* **Requirements**
List each line in the entries below that contains the string "width". Case matters when matching.

Dataset rows:

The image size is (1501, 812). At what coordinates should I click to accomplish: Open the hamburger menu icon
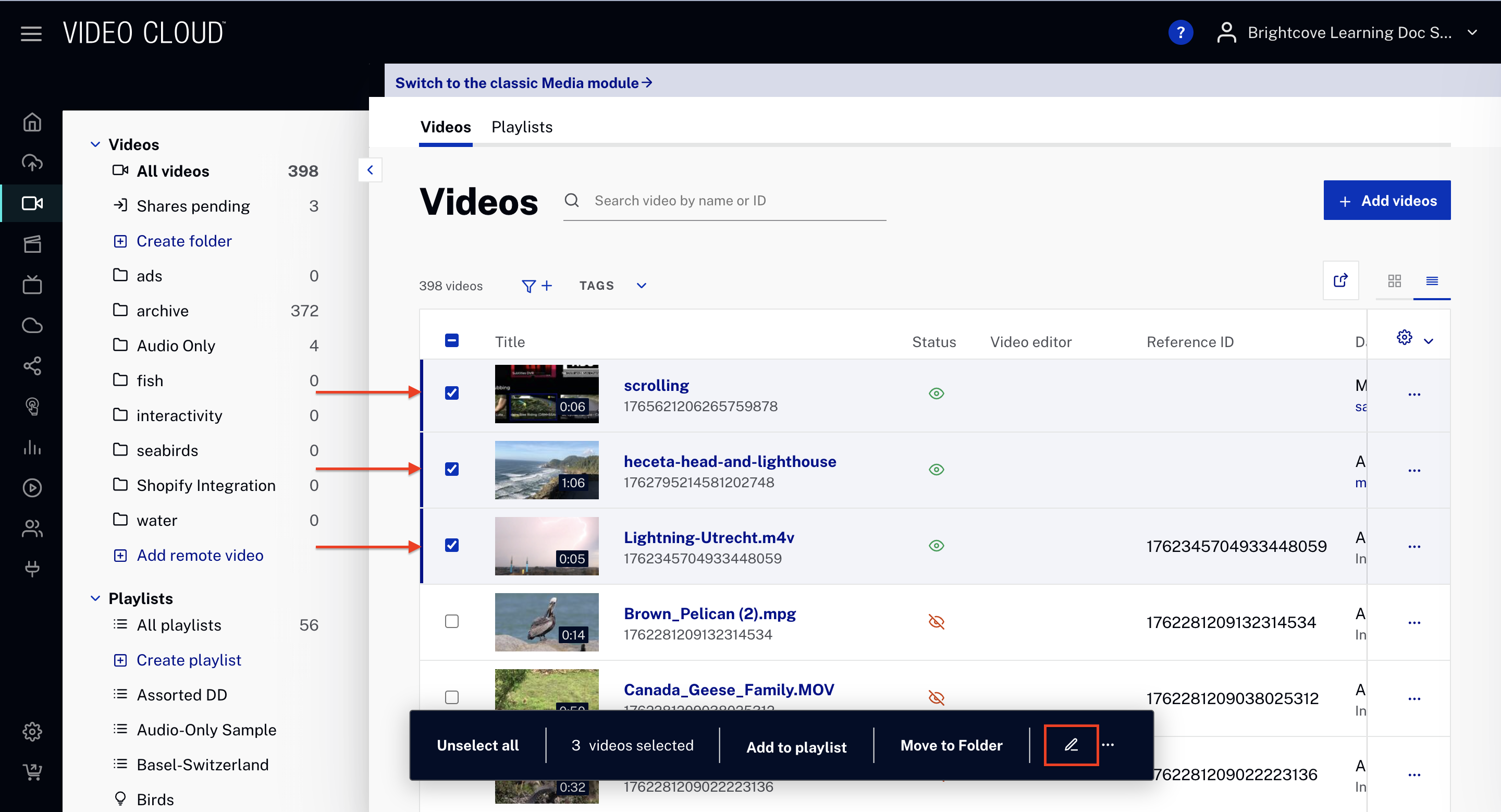point(31,34)
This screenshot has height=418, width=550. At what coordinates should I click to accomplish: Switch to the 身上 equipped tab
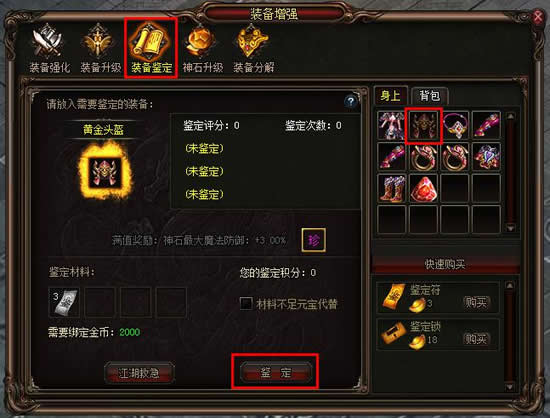pyautogui.click(x=391, y=95)
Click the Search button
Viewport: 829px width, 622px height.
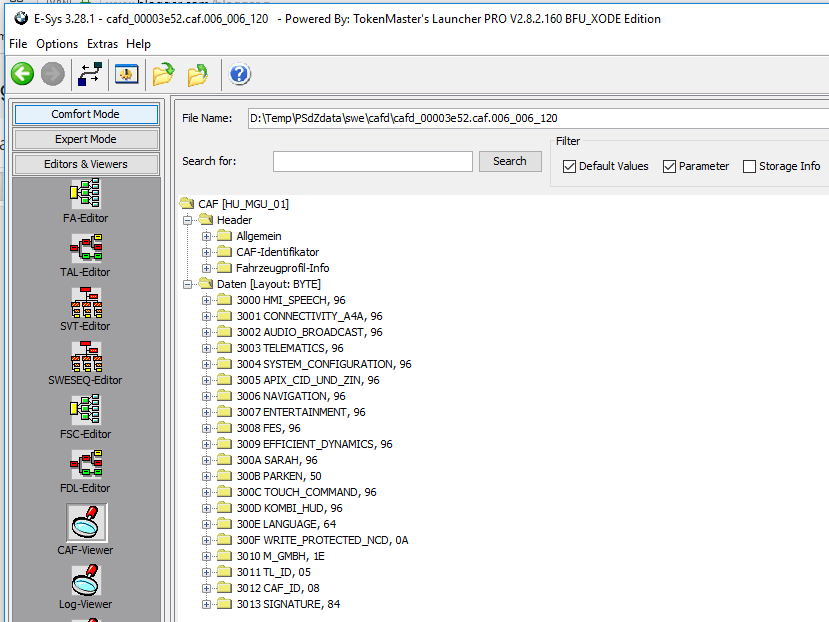pyautogui.click(x=509, y=161)
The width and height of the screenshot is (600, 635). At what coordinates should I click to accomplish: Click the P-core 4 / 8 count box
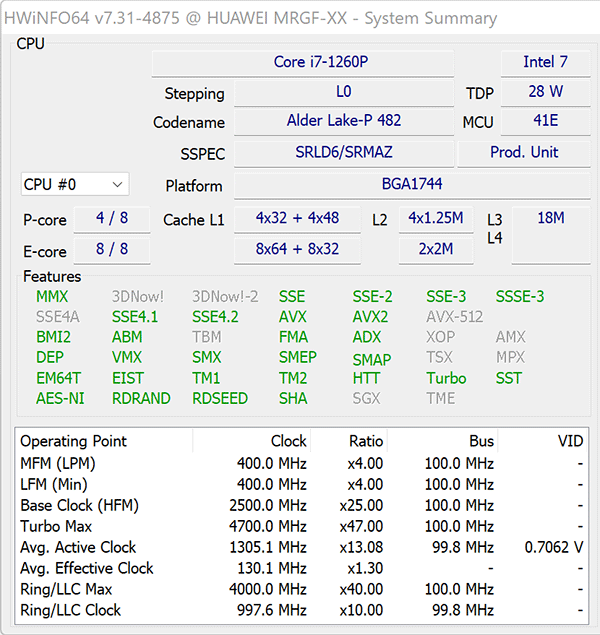click(112, 218)
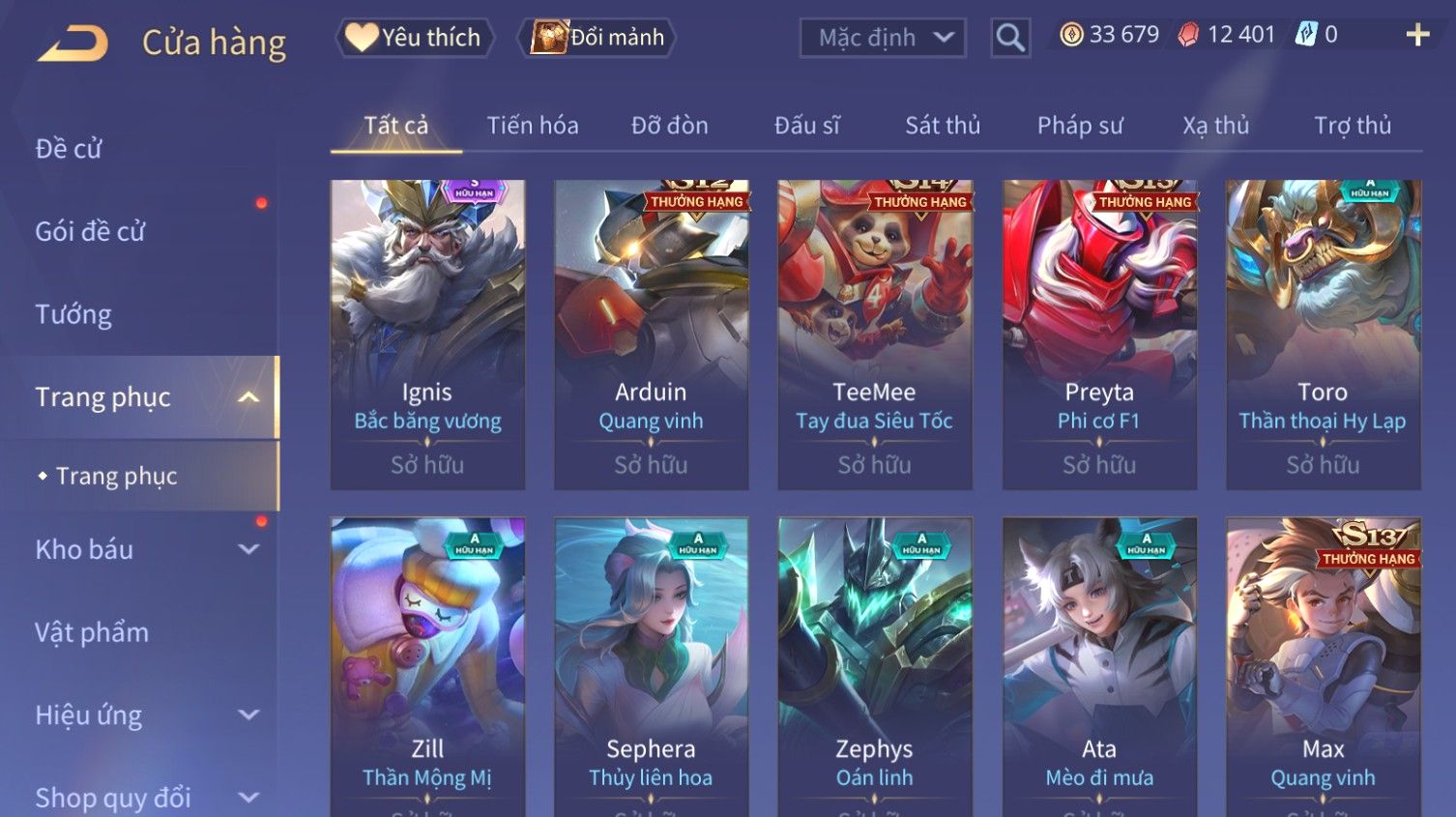
Task: Select the Sát thủ tab
Action: tap(943, 126)
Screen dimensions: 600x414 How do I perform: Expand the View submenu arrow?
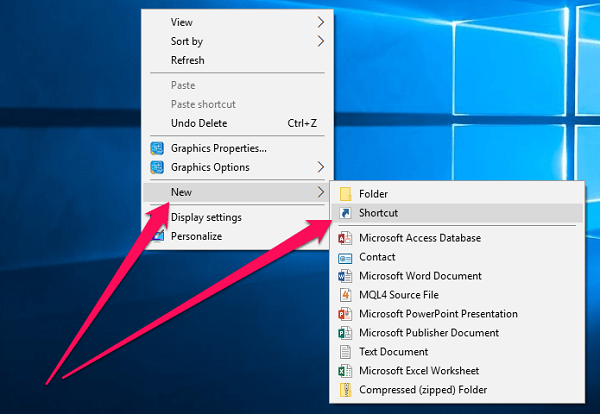pyautogui.click(x=321, y=22)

* **Result for this task**
This screenshot has height=418, width=550. At what coordinates should I click to accomplish: Switch to the 身上 equipped tab
Viewport: 829px width, 622px height.
The width and height of the screenshot is (600, 635). At what coordinates should I click to accomplish: Click the P-core 4 / 8 count box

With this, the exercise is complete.